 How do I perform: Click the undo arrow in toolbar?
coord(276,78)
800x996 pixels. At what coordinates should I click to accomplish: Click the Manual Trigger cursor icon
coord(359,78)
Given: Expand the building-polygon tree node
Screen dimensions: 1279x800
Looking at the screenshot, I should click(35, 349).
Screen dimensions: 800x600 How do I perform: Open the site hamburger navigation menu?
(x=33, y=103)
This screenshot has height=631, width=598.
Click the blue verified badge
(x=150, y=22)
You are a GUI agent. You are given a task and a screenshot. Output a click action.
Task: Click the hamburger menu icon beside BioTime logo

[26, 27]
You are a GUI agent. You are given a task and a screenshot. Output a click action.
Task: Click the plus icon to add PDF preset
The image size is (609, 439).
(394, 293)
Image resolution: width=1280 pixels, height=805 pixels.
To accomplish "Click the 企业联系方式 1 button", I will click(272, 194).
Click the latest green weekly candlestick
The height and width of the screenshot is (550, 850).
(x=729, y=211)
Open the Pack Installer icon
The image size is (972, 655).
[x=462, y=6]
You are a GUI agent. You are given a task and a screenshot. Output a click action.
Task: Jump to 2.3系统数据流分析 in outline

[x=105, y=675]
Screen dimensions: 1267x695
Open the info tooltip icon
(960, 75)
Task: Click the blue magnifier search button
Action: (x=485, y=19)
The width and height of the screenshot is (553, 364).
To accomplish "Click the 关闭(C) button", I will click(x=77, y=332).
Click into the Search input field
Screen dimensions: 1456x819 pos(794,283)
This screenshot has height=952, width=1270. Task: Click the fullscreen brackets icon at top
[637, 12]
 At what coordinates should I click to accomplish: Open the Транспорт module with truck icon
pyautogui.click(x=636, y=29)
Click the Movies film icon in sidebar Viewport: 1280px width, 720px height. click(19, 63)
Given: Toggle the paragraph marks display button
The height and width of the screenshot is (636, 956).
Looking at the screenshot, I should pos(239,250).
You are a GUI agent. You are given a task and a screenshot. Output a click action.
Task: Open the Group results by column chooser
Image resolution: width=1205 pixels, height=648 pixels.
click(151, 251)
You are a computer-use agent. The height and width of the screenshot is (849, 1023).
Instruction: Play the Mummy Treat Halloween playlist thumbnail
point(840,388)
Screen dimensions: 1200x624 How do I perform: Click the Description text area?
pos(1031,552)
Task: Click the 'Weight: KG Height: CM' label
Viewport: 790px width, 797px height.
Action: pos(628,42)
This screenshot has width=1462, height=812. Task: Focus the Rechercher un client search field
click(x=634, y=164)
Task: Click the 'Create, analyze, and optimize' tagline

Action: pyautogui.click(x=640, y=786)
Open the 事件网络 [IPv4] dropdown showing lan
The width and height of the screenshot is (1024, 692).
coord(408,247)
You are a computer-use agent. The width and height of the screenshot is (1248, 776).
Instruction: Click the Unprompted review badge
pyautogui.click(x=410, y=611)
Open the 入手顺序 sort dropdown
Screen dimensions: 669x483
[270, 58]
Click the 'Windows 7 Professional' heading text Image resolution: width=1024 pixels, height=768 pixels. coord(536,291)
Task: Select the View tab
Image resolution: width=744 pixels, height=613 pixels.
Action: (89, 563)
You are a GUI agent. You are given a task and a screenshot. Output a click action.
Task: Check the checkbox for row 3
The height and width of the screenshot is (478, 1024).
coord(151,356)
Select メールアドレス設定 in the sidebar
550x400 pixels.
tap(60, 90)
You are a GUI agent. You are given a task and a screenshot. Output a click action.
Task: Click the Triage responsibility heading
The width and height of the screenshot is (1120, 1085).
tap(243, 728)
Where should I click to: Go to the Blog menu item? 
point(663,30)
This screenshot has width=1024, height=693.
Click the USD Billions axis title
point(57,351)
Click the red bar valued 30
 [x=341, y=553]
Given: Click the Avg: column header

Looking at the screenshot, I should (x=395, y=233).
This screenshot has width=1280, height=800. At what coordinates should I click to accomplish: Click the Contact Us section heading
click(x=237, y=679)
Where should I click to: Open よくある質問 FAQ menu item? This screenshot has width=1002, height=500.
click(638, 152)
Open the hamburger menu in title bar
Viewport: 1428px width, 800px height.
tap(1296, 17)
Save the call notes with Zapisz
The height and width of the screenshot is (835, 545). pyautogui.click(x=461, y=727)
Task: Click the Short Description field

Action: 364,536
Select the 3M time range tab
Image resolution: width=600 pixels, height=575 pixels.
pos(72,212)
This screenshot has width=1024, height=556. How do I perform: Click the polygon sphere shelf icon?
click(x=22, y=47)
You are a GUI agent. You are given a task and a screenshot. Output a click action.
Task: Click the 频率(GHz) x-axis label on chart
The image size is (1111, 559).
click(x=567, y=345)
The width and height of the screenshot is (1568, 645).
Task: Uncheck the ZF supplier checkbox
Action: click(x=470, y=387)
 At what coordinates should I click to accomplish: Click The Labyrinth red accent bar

## Task
Reproduce the data above in full. Leave nothing out.

## Answer for the task
 How do I perform: Click the undo arrow in toolbar?
coord(276,78)
800x996 pixels. At what coordinates should I click to accomplish: Click the Manual Trigger cursor icon
coord(359,78)
Given: Expand the building-polygon tree node
Screen dimensions: 1279x800
Looking at the screenshot, I should click(35, 349).
Screen dimensions: 800x600 How do I perform: Open the site hamburger navigation menu?
(x=33, y=103)
This screenshot has height=631, width=598.
Click the blue verified badge
(x=150, y=22)
You are a GUI agent. You are given a task and a screenshot. Output a click action.
Task: Click the hamburger menu icon beside BioTime logo

[26, 27]
You are a GUI agent. You are given a task and a screenshot. Output a click action.
Task: Click the plus icon to add PDF preset
The image size is (609, 439).
(394, 293)
Image resolution: width=1280 pixels, height=805 pixels.
To accomplish "Click the 企业联系方式 1 button", I will click(272, 194).
Click the latest green weekly candlestick
The height and width of the screenshot is (550, 850).
(x=729, y=211)
Open the Pack Installer icon
The image size is (972, 655).
[x=462, y=6]
You are a GUI agent. You are given a task and a screenshot. Output a click action.
Task: Jump to 2.3系统数据流分析 in outline

[x=105, y=675]
Screen dimensions: 1267x695
Open the info tooltip icon
(960, 75)
Task: Click the blue magnifier search button
Action: (x=485, y=19)
The width and height of the screenshot is (553, 364).
To accomplish "Click the 关闭(C) button", I will click(x=77, y=332).
Click into the Search input field
Screen dimensions: 1456x819 pos(794,283)
This screenshot has height=952, width=1270. Task: Click the fullscreen brackets icon at top
[637, 12]
 At what coordinates should I click to accomplish: Open the Транспорт module with truck icon
pyautogui.click(x=636, y=29)
Click the Movies film icon in sidebar Viewport: 1280px width, 720px height. click(19, 63)
Given: Toggle the paragraph marks display button
The height and width of the screenshot is (636, 956).
Looking at the screenshot, I should pos(239,250).
You are a GUI agent. You are given a task and a screenshot. Output a click action.
Task: Open the Group results by column chooser
Image resolution: width=1205 pixels, height=648 pixels.
click(151, 251)
You are a computer-use agent. The height and width of the screenshot is (849, 1023).
Instruction: Play the Mummy Treat Halloween playlist thumbnail
point(840,388)
Screen dimensions: 1200x624 How do I perform: Click the Description text area?
pos(1031,552)
Task: Click the 'Weight: KG Height: CM' label
Viewport: 790px width, 797px height.
Action: pos(628,42)
This screenshot has width=1462, height=812. Task: Focus the Rechercher un client search field
click(x=634, y=164)
Task: Click the 'Create, analyze, and optimize' tagline

Action: pyautogui.click(x=640, y=786)
Open the 事件网络 [IPv4] dropdown showing lan
The width and height of the screenshot is (1024, 692).
coord(408,247)
You are a computer-use agent. The width and height of the screenshot is (1248, 776).
Instruction: Click the Unprompted review badge
pyautogui.click(x=410, y=611)
Open the 入手顺序 sort dropdown
Screen dimensions: 669x483
[270, 58]
Click the 'Windows 7 Professional' heading text Image resolution: width=1024 pixels, height=768 pixels. coord(536,291)
Task: Select the View tab
Image resolution: width=744 pixels, height=613 pixels.
Action: (89, 563)
You are a GUI agent. You are given a task and a screenshot. Output a click action.
Task: Check the checkbox for row 3
The height and width of the screenshot is (478, 1024).
coord(151,356)
Select メールアドレス設定 in the sidebar
550x400 pixels.
tap(60, 90)
You are a GUI agent. You are given a task and a screenshot. Output a click action.
Task: Click the Triage responsibility heading
The width and height of the screenshot is (1120, 1085).
tap(243, 728)
Where should I click to: Go to the Blog menu item? 
point(663,30)
This screenshot has width=1024, height=693.
Click the USD Billions axis title
point(57,351)
Click the red bar valued 30
 [x=341, y=553]
Given: Click the Avg: column header

Looking at the screenshot, I should (x=395, y=233).
This screenshot has width=1280, height=800. At what coordinates should I click to accomplish: Click the Contact Us section heading
click(x=237, y=679)
Where should I click to: Open よくある質問 FAQ menu item? This screenshot has width=1002, height=500.
click(638, 152)
Open the hamburger menu in title bar
Viewport: 1428px width, 800px height.
tap(1296, 17)
Save the call notes with Zapisz
The height and width of the screenshot is (835, 545). pyautogui.click(x=461, y=727)
Task: Click the Short Description field

Action: 364,536
Select the 3M time range tab
Image resolution: width=600 pixels, height=575 pixels.
pos(72,212)
This screenshot has width=1024, height=556. How do I perform: Click the polygon sphere shelf icon?
click(x=22, y=47)
You are a GUI agent. You are given a task and a screenshot. Output a click action.
Task: Click the 频率(GHz) x-axis label on chart
The image size is (1111, 559).
click(x=567, y=345)
The width and height of the screenshot is (1568, 645).
Task: Uncheck the ZF supplier checkbox
Action: click(x=470, y=387)
 At what coordinates should I click to accomplish: Click The Labyrinth red accent bar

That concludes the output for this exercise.